Menurut catatan di sejumlah sumber, setidaknya masjid ini sudah ada sejak 1839 atau sudah berfungsi sejak sekitar 180 tahun lalu walaupun semula hanya berupa surau atau langgar kecil.

Masjid ini terletakĀ di Jalan Laksamana Malahayati Nomor 100 Kelurahan Kangkung, Kecamatan Teluk Betung Selatan, Kota Bandar Lampung. Lokasinya sedikit ke pinggir dari pusat bisnis di kawasan Telukbetung, Bandar Lampung, tak jauh dari pusat belanja oleh-oleh kuliner khas Lampung di seberangnya.

Masjid ini juga memiliki banyak peninggalan bersejarah yang masih ada sampai sekarang. Pemerintah Provinsi Lampung melalui Kantor Wilayah Departemen Agama Provinsi Lampung bahkan menetapkan masjid ini sebagai masjid tertua dan bersejarah di Bandar Lampung yang tertuang di dalam SK Nomor: Wh/2/SK/147/1997.

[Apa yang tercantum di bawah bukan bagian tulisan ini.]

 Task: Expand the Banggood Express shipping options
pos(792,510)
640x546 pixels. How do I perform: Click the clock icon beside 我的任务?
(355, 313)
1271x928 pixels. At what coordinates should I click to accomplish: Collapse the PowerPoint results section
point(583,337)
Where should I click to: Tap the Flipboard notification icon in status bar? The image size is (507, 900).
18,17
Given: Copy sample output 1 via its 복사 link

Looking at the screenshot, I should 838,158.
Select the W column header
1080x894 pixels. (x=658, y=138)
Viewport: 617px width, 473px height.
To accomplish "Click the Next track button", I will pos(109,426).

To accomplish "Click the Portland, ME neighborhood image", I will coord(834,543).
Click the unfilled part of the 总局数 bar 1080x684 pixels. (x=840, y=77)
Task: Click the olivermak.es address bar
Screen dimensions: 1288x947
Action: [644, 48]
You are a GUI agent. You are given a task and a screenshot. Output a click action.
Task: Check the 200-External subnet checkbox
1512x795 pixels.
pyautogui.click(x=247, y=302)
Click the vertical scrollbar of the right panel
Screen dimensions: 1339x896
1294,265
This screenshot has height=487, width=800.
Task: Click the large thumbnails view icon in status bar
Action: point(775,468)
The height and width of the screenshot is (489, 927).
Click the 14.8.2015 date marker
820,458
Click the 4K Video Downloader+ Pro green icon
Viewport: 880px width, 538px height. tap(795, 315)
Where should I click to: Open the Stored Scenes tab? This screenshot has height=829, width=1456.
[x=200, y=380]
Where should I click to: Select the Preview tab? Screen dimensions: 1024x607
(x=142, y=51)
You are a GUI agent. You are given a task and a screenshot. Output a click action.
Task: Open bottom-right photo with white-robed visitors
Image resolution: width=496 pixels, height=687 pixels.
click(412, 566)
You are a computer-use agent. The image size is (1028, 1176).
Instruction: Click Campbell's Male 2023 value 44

Menurut penuturan Sumanta (51), salah satu pengurus Masjid Jami Al-Anwar, sejak enam tahun yang lalu, masjid ini tertua di Provinsi Lampung, bahkan berdiri sebelum Gunung Krakatau meletus, 26-27 Agustus 1883.

"Gunung Krakatau kan meletusnya tahun 1883, masjid ini sudah ada sejak tahun 1839, tetapi menurut informasi saat itu masih berbentuk surau," ujar Sumanta, saat ditemui di Masjid Jami Al-Anwar, belum lama ini, dilansir Antara.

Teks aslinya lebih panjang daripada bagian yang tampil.